本文:
▼▼▼

道ログ2

群馬県在住のおじさんがブログを書く

マスコミが医療者から嫌われるワケ

  凍結精子失い、妻は泣き崩れた 病院が無断で保存中止

 こういう記事をこういう見出しでポンポン書いちゃう所じゃあないですかね。
 なにが「妻は泣き崩れた」なのか。そりゃ奥さんは悲しかったしがっかりしたでしょうしその心中は想像すらしがたいですけどね。
 両者の言い分があるし、記者だって取材しながら「病院が悪い」と思っていないだろうけど、それがなんで「病院が無断で保存中止」になるのか。

 ざっくりまとめると、

 2年半前(12年12月)に、交際中だった彼女と病院に行って精子が保存されていることを確認。その時に「13年3月末までに移管をお願い」された。
「結婚まで置かせてもらおう」そう話した2人は、今年1月(15年1月)結婚、移管先のクリニックを見つけて4月病院に連絡、そしてきちんと保管されていないことが発覚した。

▲▲▲

データ欄:
▼▼▼

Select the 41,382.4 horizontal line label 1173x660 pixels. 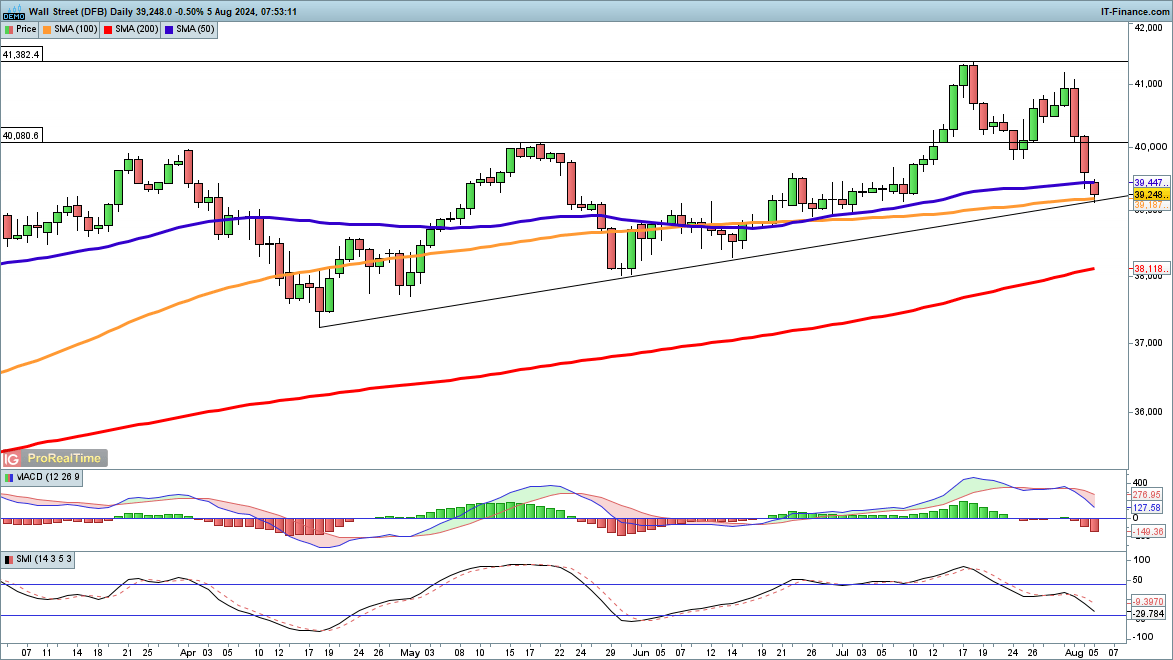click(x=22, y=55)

▲▲▲
▼▼▼

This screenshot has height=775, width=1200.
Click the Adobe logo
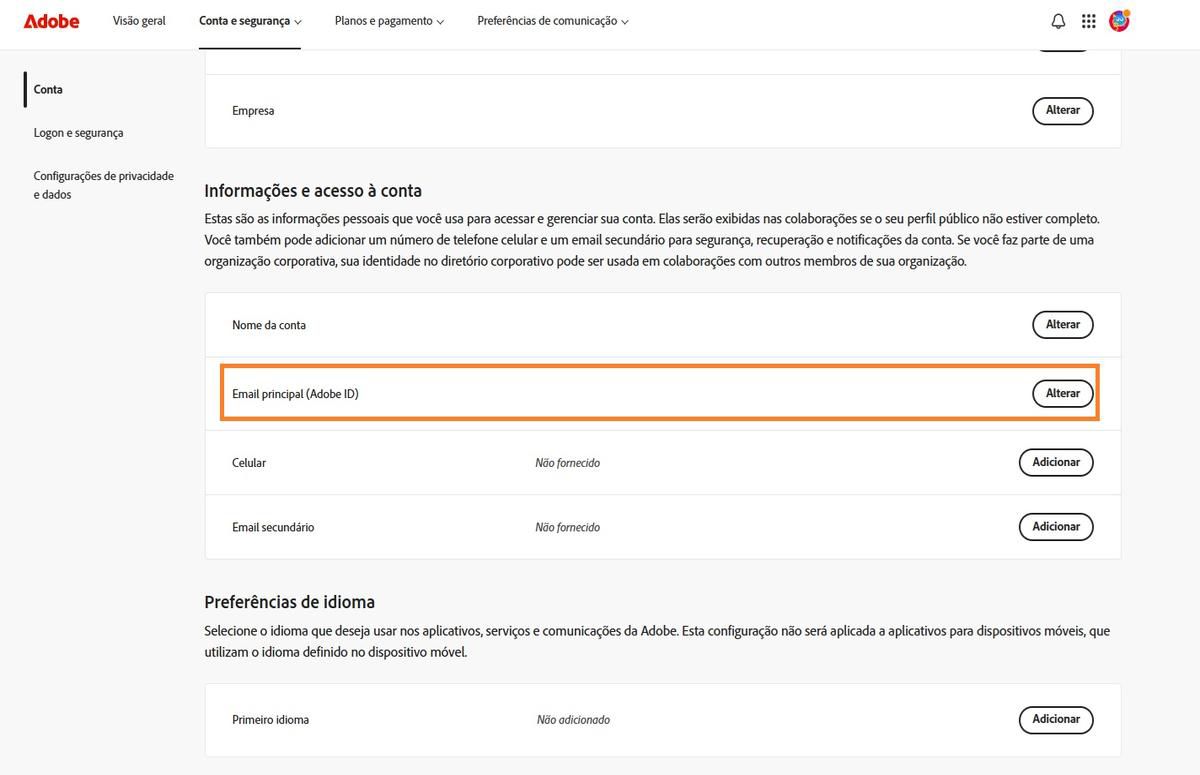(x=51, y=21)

▲▲▲

課題内容:
凍結精子の報道を取り上げたブログの文章を、最後の文のあとから書き進めてください。 このデータは使わなくてよい。

課題の結果:
 ってことですよね。

 これでどうして「病院がひどいことをして奥さんを泣かせた」みたいな見出しになるのかようわからんのですよ。

 13年3月末までに移管してくださいと言われた。
 で、連絡もせず(?)15年4月に連絡したら「あれはもうダメかもしれません」ってことですよね。提示された期限からまるっと2年放置したったことでしょ? 記事によると。
 でもって記事はこう続けられるわけです。

 医師たちは「連絡がなかった。病院に責任はない」と謝罪にも応じなかった。北村さんは「大きな病院でちゃんと管理してもらえると信じていた」と話し、病院側の謝罪を求めている。

 謝罪してもらいたいんかいと。謝りもしなかったことが気に入らなかっただけなんかいと。

 そりゃ、患者さんの側が「大きな病院だからちゃんと管理してくれると信じていた」のも仕方ないのかもしれませんけど、それはさすがに勝手な思い込みといいますか誤解ですよね。言いがかりに近いというか何と言うかですよ。
「大きな病院をなんだと思ってるの?」ってことじゃないんでしょうかね。
 どれだけの患者さんをどれだけの医療コストで診ていかなきゃならないのか、そういうこともきちんと調べてまとめて、適切な利用を訴えていくのも公共の役割じゃないんですかね。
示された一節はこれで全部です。